Friday, August 28, 2009

Day 6: Solidarity


Maria full of grace.
There's something nice about a formal introduction. A person you know presents to you a person you don't know, physically and actually right there in front of you. The conversation meanders, wandering between the absolute preliminaries and the things-in-common beyond. And if the introducer is someone you see a lot (say, your boyfriend), then there's the added ease of knowing you'll likely see your new acquaintance again too, that their friendship will beget yours. You're not at this on your own.

This is how I met Maria. It's not actually that Danny, my law student boyfriend, knows her all that well; she's a first year student (a one-L as they call them), so maximum time of acquaintance is less than two weeks. But he'd met her already, realized he liked her, and kindly brought her over to the corner to where I'd retreated tonight at the bar.

The event was a weekly gathering of progressive, alternative law students called Solidarity Bar Review. It happens at the same time as and in not quite opposition to a separate gathering of merely liberal law students, called Bar Review. I'd heard about such things, but never been to either.

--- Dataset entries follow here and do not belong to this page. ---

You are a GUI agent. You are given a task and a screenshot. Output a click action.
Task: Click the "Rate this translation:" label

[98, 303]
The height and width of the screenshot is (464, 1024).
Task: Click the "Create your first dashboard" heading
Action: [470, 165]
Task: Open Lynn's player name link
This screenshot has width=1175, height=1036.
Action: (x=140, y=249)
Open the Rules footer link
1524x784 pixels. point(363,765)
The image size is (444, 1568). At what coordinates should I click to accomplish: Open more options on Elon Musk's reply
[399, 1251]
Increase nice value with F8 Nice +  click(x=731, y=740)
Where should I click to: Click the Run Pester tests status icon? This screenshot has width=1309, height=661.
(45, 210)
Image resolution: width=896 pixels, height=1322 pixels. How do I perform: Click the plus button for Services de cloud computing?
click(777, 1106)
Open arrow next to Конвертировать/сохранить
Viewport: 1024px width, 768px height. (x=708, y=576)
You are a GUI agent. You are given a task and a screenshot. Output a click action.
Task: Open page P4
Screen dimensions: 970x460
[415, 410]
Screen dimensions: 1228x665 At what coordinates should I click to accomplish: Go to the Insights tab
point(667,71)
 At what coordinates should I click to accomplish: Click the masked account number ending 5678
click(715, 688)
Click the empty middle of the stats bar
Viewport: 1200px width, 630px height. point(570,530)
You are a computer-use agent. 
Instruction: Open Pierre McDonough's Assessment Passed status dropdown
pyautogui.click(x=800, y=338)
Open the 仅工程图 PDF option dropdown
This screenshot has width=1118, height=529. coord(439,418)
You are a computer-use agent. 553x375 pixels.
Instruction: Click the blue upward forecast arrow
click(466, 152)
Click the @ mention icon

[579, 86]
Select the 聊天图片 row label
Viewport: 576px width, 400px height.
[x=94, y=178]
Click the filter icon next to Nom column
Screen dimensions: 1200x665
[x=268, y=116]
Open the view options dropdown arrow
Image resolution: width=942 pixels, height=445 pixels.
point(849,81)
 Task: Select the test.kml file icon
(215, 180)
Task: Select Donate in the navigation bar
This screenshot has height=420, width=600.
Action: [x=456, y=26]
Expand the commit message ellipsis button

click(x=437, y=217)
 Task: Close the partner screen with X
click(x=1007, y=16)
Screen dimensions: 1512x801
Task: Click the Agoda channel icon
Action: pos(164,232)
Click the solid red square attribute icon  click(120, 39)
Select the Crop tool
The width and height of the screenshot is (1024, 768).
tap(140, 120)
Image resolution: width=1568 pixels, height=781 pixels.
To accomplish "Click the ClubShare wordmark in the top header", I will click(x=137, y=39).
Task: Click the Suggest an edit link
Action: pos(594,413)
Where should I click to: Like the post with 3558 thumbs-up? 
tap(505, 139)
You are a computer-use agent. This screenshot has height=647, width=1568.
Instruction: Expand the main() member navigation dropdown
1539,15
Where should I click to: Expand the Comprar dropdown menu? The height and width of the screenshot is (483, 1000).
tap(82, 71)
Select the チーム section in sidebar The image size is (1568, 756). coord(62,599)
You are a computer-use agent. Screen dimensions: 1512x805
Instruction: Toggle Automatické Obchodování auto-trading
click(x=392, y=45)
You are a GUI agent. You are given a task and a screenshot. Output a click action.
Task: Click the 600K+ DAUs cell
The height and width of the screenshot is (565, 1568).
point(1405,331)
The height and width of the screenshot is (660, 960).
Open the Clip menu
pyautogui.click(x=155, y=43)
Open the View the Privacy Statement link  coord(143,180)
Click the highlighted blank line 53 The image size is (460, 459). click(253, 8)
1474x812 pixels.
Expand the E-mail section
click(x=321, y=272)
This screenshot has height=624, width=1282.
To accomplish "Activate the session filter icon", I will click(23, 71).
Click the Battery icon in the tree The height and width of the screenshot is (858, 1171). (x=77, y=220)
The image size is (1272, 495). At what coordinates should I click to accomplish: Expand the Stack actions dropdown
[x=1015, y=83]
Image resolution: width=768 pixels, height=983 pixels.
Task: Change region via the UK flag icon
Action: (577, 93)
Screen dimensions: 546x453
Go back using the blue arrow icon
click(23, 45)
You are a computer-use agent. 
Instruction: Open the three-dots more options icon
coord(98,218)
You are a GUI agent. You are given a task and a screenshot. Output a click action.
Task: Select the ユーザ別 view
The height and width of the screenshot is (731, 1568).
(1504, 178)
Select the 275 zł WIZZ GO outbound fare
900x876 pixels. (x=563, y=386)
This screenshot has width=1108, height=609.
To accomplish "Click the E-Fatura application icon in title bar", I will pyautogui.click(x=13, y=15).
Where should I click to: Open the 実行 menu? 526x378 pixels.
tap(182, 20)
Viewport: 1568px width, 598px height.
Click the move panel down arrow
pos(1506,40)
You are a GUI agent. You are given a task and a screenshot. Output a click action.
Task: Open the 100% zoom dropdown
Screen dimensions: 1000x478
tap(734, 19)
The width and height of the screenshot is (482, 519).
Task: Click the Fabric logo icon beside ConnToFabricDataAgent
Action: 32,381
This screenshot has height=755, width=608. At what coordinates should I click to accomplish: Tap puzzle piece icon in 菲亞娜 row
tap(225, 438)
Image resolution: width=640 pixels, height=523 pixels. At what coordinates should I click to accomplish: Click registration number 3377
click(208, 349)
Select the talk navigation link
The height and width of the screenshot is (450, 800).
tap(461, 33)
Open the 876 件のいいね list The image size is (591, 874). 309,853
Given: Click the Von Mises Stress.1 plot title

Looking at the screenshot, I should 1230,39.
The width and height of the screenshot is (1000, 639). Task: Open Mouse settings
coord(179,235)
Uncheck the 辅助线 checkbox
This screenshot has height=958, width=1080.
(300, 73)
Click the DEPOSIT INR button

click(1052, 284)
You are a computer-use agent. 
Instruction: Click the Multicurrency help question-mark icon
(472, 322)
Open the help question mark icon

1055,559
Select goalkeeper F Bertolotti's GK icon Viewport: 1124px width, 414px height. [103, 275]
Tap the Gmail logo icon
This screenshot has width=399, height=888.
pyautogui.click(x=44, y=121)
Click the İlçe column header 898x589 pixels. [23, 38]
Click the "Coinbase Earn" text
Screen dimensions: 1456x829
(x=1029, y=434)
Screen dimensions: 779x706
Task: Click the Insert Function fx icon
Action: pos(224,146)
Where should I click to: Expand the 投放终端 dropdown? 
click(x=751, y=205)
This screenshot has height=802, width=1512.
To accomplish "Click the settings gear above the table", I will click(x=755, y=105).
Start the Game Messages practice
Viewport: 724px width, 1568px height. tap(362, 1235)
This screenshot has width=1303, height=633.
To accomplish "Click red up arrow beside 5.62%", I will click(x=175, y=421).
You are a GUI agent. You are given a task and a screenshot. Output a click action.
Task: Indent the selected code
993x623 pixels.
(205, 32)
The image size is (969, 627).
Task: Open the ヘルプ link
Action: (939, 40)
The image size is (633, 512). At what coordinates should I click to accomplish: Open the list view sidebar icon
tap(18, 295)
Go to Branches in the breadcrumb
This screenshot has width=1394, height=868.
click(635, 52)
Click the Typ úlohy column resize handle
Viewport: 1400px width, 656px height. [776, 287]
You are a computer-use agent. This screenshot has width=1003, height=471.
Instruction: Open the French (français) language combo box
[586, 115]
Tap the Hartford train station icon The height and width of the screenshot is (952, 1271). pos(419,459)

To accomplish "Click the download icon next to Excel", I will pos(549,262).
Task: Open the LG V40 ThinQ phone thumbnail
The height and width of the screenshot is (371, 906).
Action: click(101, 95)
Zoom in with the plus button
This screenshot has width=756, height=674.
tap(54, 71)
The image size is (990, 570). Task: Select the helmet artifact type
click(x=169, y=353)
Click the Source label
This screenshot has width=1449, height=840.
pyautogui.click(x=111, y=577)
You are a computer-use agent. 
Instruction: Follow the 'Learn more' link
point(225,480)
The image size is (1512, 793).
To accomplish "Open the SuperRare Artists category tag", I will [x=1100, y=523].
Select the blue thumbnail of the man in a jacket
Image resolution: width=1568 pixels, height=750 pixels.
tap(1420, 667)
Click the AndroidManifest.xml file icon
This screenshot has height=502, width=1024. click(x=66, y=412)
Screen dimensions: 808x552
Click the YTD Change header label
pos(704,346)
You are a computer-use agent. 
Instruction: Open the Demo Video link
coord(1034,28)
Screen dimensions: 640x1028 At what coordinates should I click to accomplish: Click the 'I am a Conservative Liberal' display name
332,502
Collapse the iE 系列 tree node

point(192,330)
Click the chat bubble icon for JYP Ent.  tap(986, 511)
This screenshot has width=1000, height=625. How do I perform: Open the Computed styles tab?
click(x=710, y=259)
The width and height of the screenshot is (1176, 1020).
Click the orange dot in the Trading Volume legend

The bar itself, Thalassa, was pretty darned great. It was sprawling but in a good way, like you think you'd taken it all in and then you'd notice a doorway that led to yet another enormous room. Vast galleries of pool tables beckoned, and these were the classy kind: you pay by the hour. There's a back patio with another table out there, spotlighted like a movie set. The music was loud but the drinks were good and reasonably priced.

The only problem was the herding. As I mentioned, this place is huge. Couches, tables, standing room abounds. But somehow, at least 85% of the evening's patrons found it absolutely necessary to stand within 12 feet of the bar. Walk away, you could do cartwheels. Get close, you can hardly breath.

The absurd crowd situation. Empty, but look at the horde in the background

This is a situation I cannot handle. Not only are crowds loud and unpleasant and likely to make me spill my beer; this was a completely illogical crowd. Why would everyone stand all packed in like that with so much glorious room to move and hear? Because everyone else was standing there too.

Still, I couldn't bear it. Neither could Danny. This may be related to why we make a good couple. We both retreated to the quiet side, and I despaired of actually meeting someone. But then Danny disappeared for a drink refill and returned with Maria in tow, a fellow crowd-disliker. In solidarity, we stood around and talked.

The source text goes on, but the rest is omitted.